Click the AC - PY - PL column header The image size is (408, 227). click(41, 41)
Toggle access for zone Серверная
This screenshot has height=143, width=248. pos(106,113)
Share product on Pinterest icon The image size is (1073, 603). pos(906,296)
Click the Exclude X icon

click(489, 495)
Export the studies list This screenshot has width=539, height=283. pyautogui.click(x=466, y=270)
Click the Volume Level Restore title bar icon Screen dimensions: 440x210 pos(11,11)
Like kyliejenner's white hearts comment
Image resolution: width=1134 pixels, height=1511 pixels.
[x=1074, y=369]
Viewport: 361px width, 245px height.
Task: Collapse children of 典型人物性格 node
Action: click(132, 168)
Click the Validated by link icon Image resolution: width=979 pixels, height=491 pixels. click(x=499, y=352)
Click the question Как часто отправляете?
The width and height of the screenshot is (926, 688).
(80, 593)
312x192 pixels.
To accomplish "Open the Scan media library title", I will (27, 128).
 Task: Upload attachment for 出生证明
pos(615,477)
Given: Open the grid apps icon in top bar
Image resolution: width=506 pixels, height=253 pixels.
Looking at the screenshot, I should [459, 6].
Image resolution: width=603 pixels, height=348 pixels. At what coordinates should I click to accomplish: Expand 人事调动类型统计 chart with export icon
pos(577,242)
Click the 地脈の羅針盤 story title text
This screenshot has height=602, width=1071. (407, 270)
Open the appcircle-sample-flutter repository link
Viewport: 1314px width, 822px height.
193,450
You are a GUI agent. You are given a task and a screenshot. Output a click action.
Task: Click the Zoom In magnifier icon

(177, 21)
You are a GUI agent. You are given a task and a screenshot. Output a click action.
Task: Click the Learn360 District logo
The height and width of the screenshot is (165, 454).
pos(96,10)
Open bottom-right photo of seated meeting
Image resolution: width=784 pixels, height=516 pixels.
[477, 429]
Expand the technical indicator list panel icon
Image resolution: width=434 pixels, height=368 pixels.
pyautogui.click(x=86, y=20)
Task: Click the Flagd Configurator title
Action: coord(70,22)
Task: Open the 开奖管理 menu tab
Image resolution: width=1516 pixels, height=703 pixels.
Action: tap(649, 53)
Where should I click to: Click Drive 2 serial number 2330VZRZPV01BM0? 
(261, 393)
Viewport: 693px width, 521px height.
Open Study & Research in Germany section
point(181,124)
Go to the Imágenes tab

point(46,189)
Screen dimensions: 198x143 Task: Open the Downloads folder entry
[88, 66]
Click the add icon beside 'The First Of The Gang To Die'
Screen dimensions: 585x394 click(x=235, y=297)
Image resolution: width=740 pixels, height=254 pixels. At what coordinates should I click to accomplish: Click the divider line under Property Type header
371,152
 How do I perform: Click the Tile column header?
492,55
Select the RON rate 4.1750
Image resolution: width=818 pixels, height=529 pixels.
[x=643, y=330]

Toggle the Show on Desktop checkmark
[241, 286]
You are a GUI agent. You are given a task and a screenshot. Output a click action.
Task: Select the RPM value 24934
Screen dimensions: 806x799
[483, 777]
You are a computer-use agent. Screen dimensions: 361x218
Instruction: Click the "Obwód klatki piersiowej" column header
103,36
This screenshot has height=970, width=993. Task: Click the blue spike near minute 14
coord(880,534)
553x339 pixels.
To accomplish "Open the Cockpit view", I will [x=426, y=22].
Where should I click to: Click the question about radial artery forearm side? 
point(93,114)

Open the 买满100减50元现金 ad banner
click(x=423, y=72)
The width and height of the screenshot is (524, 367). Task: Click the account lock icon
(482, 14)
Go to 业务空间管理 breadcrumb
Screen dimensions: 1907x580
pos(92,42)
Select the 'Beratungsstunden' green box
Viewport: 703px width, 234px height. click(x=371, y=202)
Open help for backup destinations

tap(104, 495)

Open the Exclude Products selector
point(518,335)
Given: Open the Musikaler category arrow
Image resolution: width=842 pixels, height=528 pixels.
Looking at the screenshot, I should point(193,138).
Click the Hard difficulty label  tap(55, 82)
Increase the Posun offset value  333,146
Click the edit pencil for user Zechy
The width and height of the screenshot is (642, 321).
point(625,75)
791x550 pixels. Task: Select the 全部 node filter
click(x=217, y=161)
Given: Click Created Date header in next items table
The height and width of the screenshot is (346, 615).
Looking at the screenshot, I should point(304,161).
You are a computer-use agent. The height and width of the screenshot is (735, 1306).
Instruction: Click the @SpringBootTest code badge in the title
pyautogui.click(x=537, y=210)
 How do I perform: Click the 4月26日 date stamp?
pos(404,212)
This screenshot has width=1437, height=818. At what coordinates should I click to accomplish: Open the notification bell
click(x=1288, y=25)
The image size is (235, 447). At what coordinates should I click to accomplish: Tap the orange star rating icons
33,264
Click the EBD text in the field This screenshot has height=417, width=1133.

TASK DIRECTIONS:
Every line of the material should come back unchanged.

YOUR RESPONSE:
Click the AC - PY - PL column header The image size is (408, 227). click(41, 41)
Toggle access for zone Серверная
This screenshot has height=143, width=248. pos(106,113)
Share product on Pinterest icon The image size is (1073, 603). pos(906,296)
Click the Exclude X icon

click(489, 495)
Export the studies list This screenshot has width=539, height=283. pyautogui.click(x=466, y=270)
Click the Volume Level Restore title bar icon Screen dimensions: 440x210 pos(11,11)
Like kyliejenner's white hearts comment
Image resolution: width=1134 pixels, height=1511 pixels.
[x=1074, y=369]
Viewport: 361px width, 245px height.
Task: Collapse children of 典型人物性格 node
Action: click(132, 168)
Click the Validated by link icon Image resolution: width=979 pixels, height=491 pixels. click(x=499, y=352)
Click the question Как часто отправляете?
The width and height of the screenshot is (926, 688).
(80, 593)
312x192 pixels.
To accomplish "Open the Scan media library title", I will (27, 128).
 Task: Upload attachment for 出生证明
pos(615,477)
Given: Open the grid apps icon in top bar
Image resolution: width=506 pixels, height=253 pixels.
Looking at the screenshot, I should [459, 6].
Image resolution: width=603 pixels, height=348 pixels. At what coordinates should I click to accomplish: Expand 人事调动类型统计 chart with export icon
pos(577,242)
Click the 地脈の羅針盤 story title text
This screenshot has height=602, width=1071. (407, 270)
Open the appcircle-sample-flutter repository link
Viewport: 1314px width, 822px height.
193,450
You are a GUI agent. You are given a task and a screenshot. Output a click action.
Task: Click the Zoom In magnifier icon

(177, 21)
You are a GUI agent. You are given a task and a screenshot. Output a click action.
Task: Click the Learn360 District logo
The height and width of the screenshot is (165, 454).
pos(96,10)
Open bottom-right photo of seated meeting
Image resolution: width=784 pixels, height=516 pixels.
[477, 429]
Expand the technical indicator list panel icon
Image resolution: width=434 pixels, height=368 pixels.
pyautogui.click(x=86, y=20)
Task: Click the Flagd Configurator title
Action: coord(70,22)
Task: Open the 开奖管理 menu tab
Image resolution: width=1516 pixels, height=703 pixels.
Action: tap(649, 53)
Where should I click to: Click Drive 2 serial number 2330VZRZPV01BM0? 
(261, 393)
Viewport: 693px width, 521px height.
Open Study & Research in Germany section
point(181,124)
Go to the Imágenes tab

point(46,189)
Screen dimensions: 198x143 Task: Open the Downloads folder entry
[88, 66]
Click the add icon beside 'The First Of The Gang To Die'
Screen dimensions: 585x394 click(x=235, y=297)
Image resolution: width=740 pixels, height=254 pixels. At what coordinates should I click to accomplish: Click the divider line under Property Type header
371,152
 How do I perform: Click the Tile column header?
492,55
Select the RON rate 4.1750
Image resolution: width=818 pixels, height=529 pixels.
[x=643, y=330]

Toggle the Show on Desktop checkmark
[241, 286]
You are a GUI agent. You are given a task and a screenshot. Output a click action.
Task: Select the RPM value 24934
Screen dimensions: 806x799
[483, 777]
You are a computer-use agent. Screen dimensions: 361x218
Instruction: Click the "Obwód klatki piersiowej" column header
103,36
This screenshot has height=970, width=993. Task: Click the blue spike near minute 14
coord(880,534)
553x339 pixels.
To accomplish "Open the Cockpit view", I will [x=426, y=22].
Where should I click to: Click the question about radial artery forearm side? 
point(93,114)

Open the 买满100减50元现金 ad banner
click(x=423, y=72)
The width and height of the screenshot is (524, 367). Task: Click the account lock icon
(482, 14)
Go to 业务空间管理 breadcrumb
Screen dimensions: 1907x580
pos(92,42)
Select the 'Beratungsstunden' green box
Viewport: 703px width, 234px height. click(x=371, y=202)
Open help for backup destinations

tap(104, 495)

Open the Exclude Products selector
point(518,335)
Given: Open the Musikaler category arrow
Image resolution: width=842 pixels, height=528 pixels.
Looking at the screenshot, I should point(193,138).
Click the Hard difficulty label  tap(55, 82)
Increase the Posun offset value  333,146
Click the edit pencil for user Zechy
The width and height of the screenshot is (642, 321).
point(625,75)
791x550 pixels. Task: Select the 全部 node filter
click(x=217, y=161)
Given: Click Created Date header in next items table
The height and width of the screenshot is (346, 615).
Looking at the screenshot, I should point(304,161).
You are a computer-use agent. The height and width of the screenshot is (735, 1306).
Instruction: Click the @SpringBootTest code badge in the title
pyautogui.click(x=537, y=210)
 How do I perform: Click the 4月26日 date stamp?
pos(404,212)
This screenshot has width=1437, height=818. At what coordinates should I click to accomplish: Open the notification bell
click(x=1288, y=25)
The image size is (235, 447). At what coordinates should I click to accomplish: Tap the orange star rating icons
33,264
Click the EBD text in the field This screenshot has height=417, width=1133.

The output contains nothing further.